- **Directive**: Could you copy the data below line for line, unchanged, leaving out the pictures?

- **Source material**:
=-=-=
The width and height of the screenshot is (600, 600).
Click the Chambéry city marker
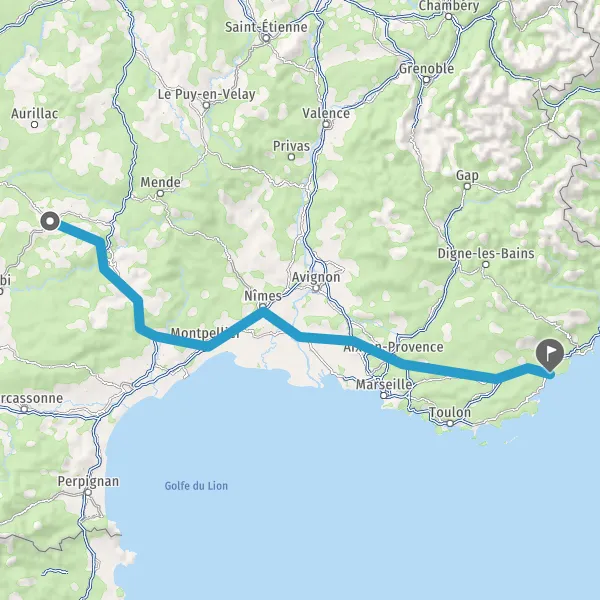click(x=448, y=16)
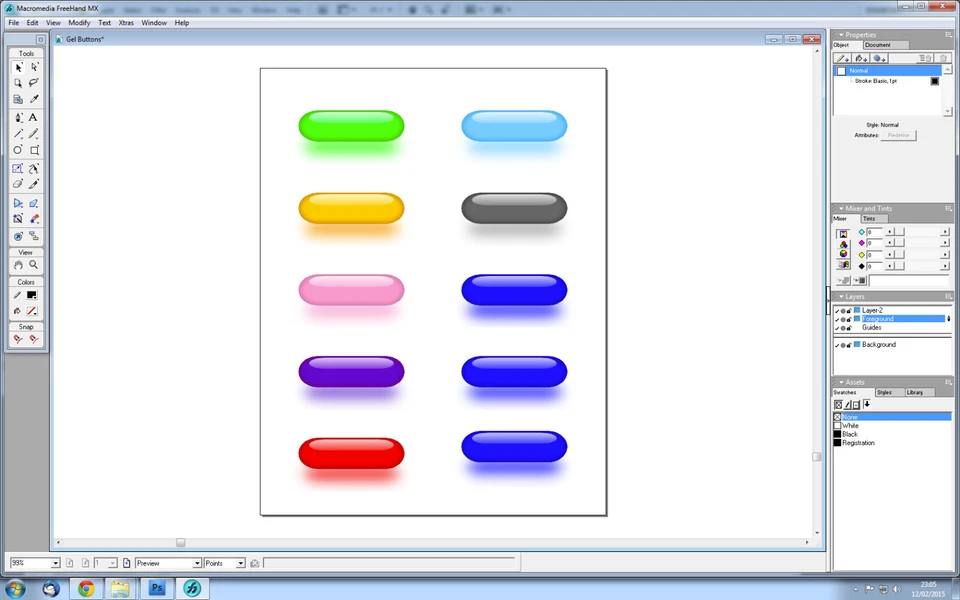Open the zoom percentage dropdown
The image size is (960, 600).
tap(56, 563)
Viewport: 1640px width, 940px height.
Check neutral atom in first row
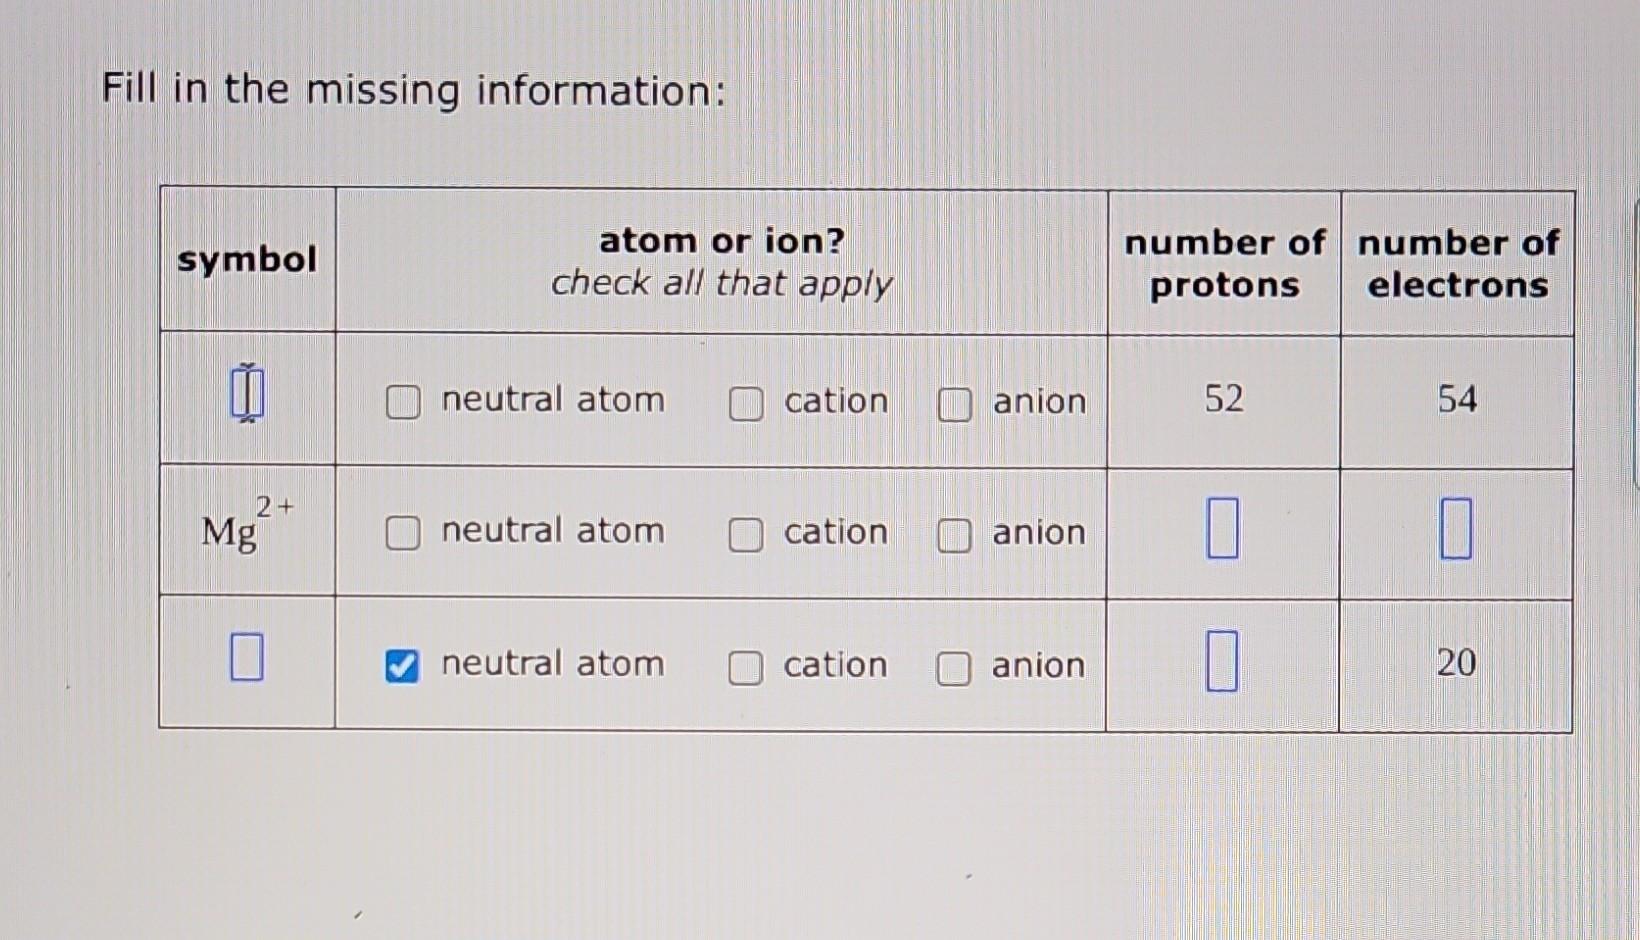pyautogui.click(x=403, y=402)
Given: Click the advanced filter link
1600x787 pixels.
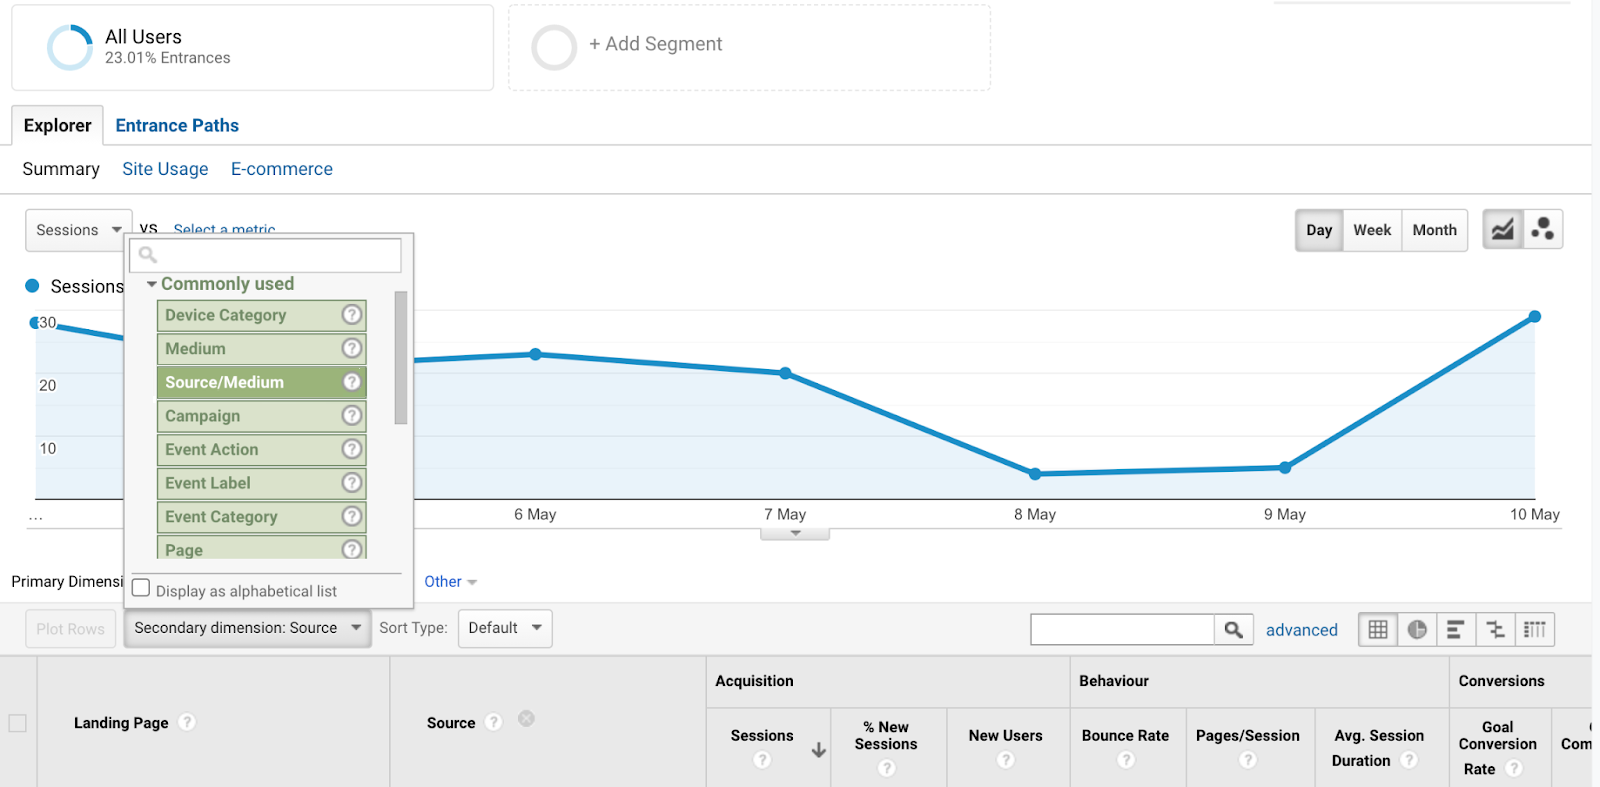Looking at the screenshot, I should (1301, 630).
=-=-=
- **The solution**:
The width and height of the screenshot is (600, 600).
Click the Chambéry city marker
click(x=448, y=16)
Open the zoom percentage dropdown
The image size is (960, 600).
tap(56, 563)
Viewport: 1640px width, 940px height.
Check neutral atom in first row
pyautogui.click(x=403, y=402)
Given: Click the advanced filter link
1600x787 pixels.
Looking at the screenshot, I should (1301, 630).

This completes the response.